Inclusiv’s Loan Participation Marketplace centers around coordination to increase liquidity and lending by helping credit unions manage risk, expand their loan portfolios, and manage liquidity. Inclusiv’s lending team provides ongoing support and guidance to credit unions interested in buying or selling loans, and shares in the overall risk by acting as a co-investor. The Marketplace is an integral part of Inclusiv’s broader Small Business Capital Initiative, a training program designed for credit unions that want to expand or launch their small business lending programs.
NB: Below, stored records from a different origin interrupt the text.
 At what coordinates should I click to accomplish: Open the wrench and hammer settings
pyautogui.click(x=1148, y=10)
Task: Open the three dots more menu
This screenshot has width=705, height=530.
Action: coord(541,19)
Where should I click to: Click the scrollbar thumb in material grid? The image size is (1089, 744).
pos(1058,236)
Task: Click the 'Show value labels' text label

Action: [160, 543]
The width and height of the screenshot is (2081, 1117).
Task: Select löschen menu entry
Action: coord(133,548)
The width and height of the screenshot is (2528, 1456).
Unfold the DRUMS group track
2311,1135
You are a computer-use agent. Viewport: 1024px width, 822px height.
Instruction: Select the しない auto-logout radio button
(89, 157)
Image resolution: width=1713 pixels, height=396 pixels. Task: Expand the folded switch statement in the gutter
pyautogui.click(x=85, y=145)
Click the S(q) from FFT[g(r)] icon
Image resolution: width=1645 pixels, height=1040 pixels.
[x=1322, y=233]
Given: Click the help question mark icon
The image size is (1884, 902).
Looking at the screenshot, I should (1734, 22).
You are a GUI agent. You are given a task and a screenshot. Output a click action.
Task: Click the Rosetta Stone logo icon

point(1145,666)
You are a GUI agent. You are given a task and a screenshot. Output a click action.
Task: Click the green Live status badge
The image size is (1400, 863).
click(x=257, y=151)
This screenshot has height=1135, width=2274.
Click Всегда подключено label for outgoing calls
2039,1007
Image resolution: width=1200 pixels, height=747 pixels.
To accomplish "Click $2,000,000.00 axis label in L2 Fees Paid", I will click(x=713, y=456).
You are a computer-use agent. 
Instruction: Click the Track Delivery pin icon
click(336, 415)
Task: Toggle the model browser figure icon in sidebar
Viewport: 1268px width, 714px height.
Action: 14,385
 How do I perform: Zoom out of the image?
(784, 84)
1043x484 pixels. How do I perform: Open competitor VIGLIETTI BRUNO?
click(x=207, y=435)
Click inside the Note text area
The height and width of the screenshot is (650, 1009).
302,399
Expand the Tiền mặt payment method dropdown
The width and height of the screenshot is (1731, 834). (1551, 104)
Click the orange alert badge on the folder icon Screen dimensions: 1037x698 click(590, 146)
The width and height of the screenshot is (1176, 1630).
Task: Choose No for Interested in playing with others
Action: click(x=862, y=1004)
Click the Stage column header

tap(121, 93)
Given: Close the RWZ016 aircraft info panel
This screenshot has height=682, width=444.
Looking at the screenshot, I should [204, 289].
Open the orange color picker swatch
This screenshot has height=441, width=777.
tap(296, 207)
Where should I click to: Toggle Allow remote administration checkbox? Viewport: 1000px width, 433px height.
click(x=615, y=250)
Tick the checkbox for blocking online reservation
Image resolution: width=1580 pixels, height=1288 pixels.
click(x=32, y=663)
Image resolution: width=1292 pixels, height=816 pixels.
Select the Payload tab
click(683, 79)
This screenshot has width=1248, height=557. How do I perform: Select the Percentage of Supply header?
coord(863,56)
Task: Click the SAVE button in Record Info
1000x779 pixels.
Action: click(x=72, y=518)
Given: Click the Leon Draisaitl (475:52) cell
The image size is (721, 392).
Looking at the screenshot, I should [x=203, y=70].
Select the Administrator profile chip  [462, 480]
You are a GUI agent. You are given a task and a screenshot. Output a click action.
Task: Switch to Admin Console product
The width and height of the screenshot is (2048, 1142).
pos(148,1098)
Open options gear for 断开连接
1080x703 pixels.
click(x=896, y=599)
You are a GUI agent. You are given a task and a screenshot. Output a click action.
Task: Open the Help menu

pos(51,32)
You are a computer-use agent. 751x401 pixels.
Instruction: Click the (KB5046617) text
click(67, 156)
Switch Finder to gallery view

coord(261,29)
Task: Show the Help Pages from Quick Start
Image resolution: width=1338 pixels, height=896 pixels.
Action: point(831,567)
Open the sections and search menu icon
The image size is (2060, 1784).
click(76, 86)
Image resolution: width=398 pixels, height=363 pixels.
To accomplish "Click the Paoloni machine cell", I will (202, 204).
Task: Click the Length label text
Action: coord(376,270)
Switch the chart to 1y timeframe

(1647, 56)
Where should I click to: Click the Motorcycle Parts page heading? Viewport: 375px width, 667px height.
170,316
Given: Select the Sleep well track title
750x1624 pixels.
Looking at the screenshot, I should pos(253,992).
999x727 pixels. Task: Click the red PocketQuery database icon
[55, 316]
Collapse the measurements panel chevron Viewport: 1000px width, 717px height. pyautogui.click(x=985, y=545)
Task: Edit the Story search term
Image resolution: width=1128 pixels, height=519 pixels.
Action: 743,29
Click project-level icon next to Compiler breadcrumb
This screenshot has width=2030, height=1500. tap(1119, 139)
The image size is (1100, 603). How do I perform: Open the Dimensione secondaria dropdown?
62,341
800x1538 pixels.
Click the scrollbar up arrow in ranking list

OFN’s Innovation Initiative is a multi-year program focused on supporting experimentation, new tools, and actionable models to solve the CDFI sector’s most persistent challenges: capital sources, data fragmentation, technology gaps, and limited operational capacity. Running through 2029, the Innovation Initiative centers on three components: an Innovation Council, Center, and Investment. It includes investments into four foundational areas: capital solutions, financing products, technology and operational efficiency innovations and data, systems and analytics.
To achieve this, OFN has launched a CDFI Capital Solutions Accelerator, a six-month program that pairs CDFIs and other entities with early-stage ideas with technical experts, peers, and funder networks to develop and advance transformative solutions for the industry. It will also open a round of funding next year to support all four areas of the Innovation Initiative, partnering with investors and capital partners to channel resources into new products, technologies, and models that can strengthen the small business support ecosystem at scale.
For OFN, it’s about trying new approaches to solving the persistent challenges for its CDFI members and the communities they serve, and as an industry, developing the structures, resources and mindset to institutionalize innovation as a core function of leadership — an equation the industry has rarely been able to solve.
And for funders, networks like Inclusiv and OFN offer a practical and scalable entry point — ready-made platforms where investments in coordination and shared infrastructure can generate outsized impact across the small business support ecosystem.
The critical role of funders
These three models illustrate what is possible when collaboration becomes business as usual instead of situational.
Funders have a critical role to play in this evolution: by shifting away from competitive funding structures toward models that incentivize shared goals and collective impact, they can better close the persistent funding gaps that small businesses face. By funding the infrastructure that makes collaboration possible — from data systems to networks to trusted coordinating partners — funders can help ensure the small business support ecosystem remains resilient no matter what challenges arise.
“Funders can help us design programs that intentionally support collaboration among CDFIs and ecosystem partners,” says Harold Pettigrew, the president and CEO of OFN. “The value individual CDFIs offer is not just impact — it’s insight, execution, and long-term presence in communities that matter. So CDFIs working with one another can be a force multiplier for philanthropic capital, enabling sector-level impact that helps all CDFIs achieve their mission of supporting underserved businesses everywhere.”
Sara Hiller is a senior grants manager manager on the Mastercard Strive USA team at DAI.